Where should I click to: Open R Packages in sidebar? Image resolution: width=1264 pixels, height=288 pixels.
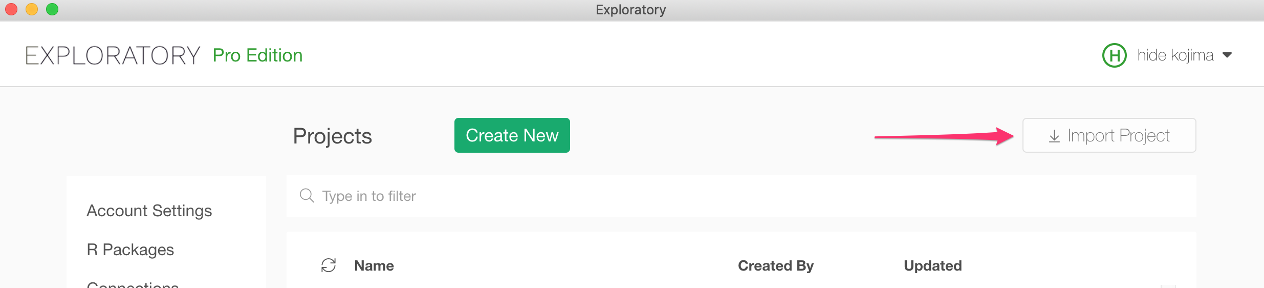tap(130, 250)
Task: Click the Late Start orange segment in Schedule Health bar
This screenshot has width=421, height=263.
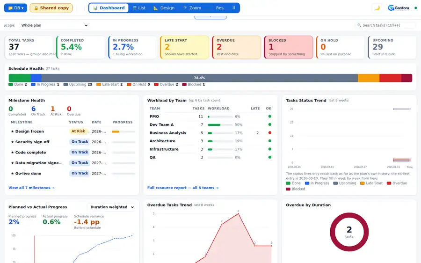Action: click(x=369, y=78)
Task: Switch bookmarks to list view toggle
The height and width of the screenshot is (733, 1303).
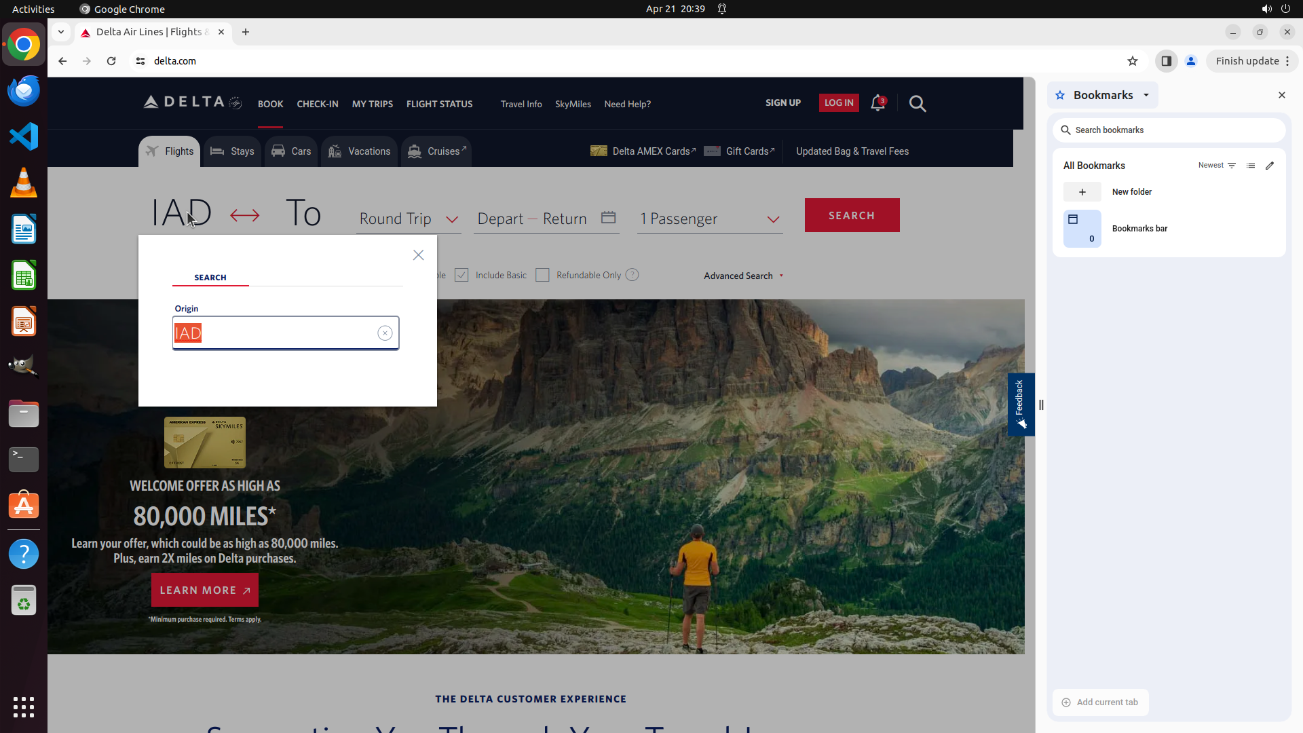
═══
Convert every line of the items above into a Markdown table with the columns No. and Text, numbering the rows and skipping blank lines. Leave the pictures out of the table.

__FINISHED TASK__:
| No. | Text |
|---|---|
| 1 | Where should I click to: Open R Packages in sidebar? Image resolution: width=1264 pixels, height=288 pixels. |
| 2 | tap(130, 250) |
| 3 | Task: Click the Late Start orange segment in Schedule Health bar |
| 4 | This screenshot has width=421, height=263. |
| 5 | Action: click(x=369, y=78) |
| 6 | Task: Switch bookmarks to list view toggle |
| 7 | The height and width of the screenshot is (733, 1303). |